From the line that contains "You are a computer-use agent. 194x140 pixels." down to the last line of the data below, restate every line word for word, skipping any images.

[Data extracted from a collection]
★ ★ ★ ★ ★ ★ ★

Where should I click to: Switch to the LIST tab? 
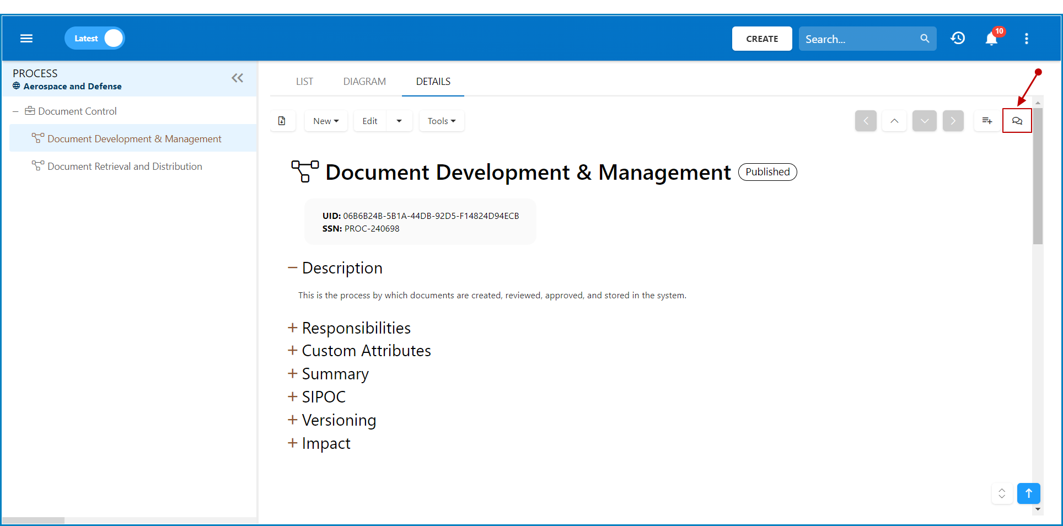pos(304,82)
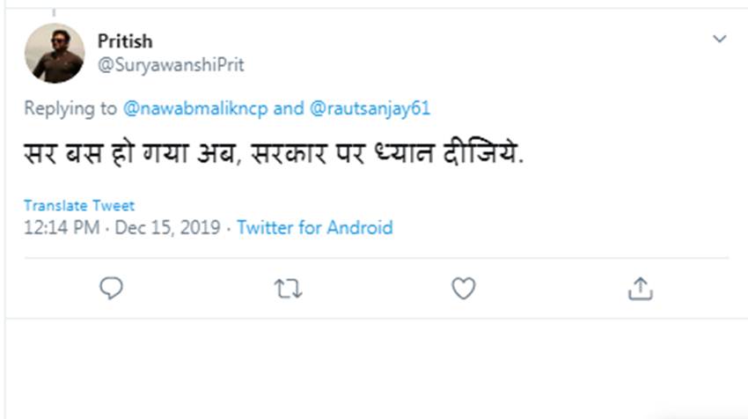
Task: Like the tweet with the heart icon
Action: click(x=464, y=288)
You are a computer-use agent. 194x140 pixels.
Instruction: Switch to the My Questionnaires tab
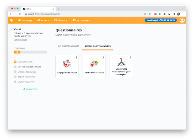[x=69, y=46]
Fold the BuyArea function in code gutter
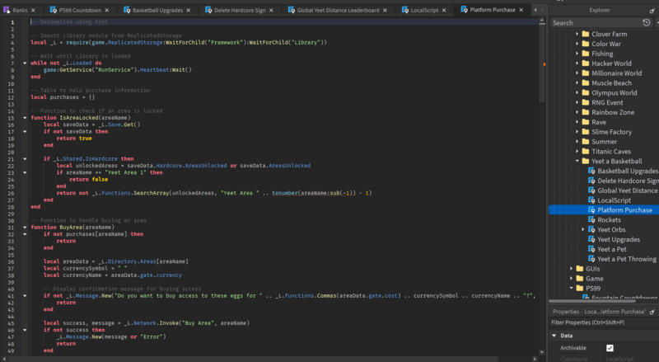Screen dimensions: 659x362 click(x=25, y=227)
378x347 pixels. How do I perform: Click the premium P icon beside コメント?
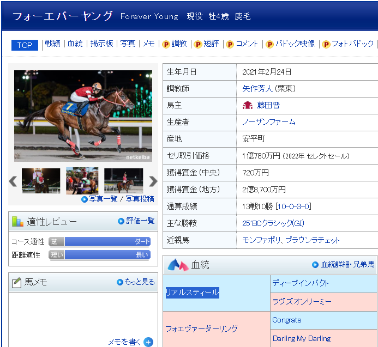230,44
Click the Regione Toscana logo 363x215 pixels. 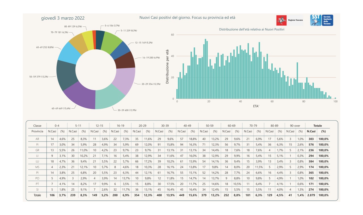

★ ★ ★ ★ ★ ★ ★

RESULT BELOW ->
You are a computer-use agent. 194x140 pixels.
Instruction: Switch to the My Questionnaires tab
[x=69, y=46]
Fold the BuyArea function in code gutter
Screen dimensions: 659x362 click(x=25, y=227)
378x347 pixels. How do I perform: Click the premium P icon beside コメント?
230,44
Click the Regione Toscana logo 363x215 pixels. 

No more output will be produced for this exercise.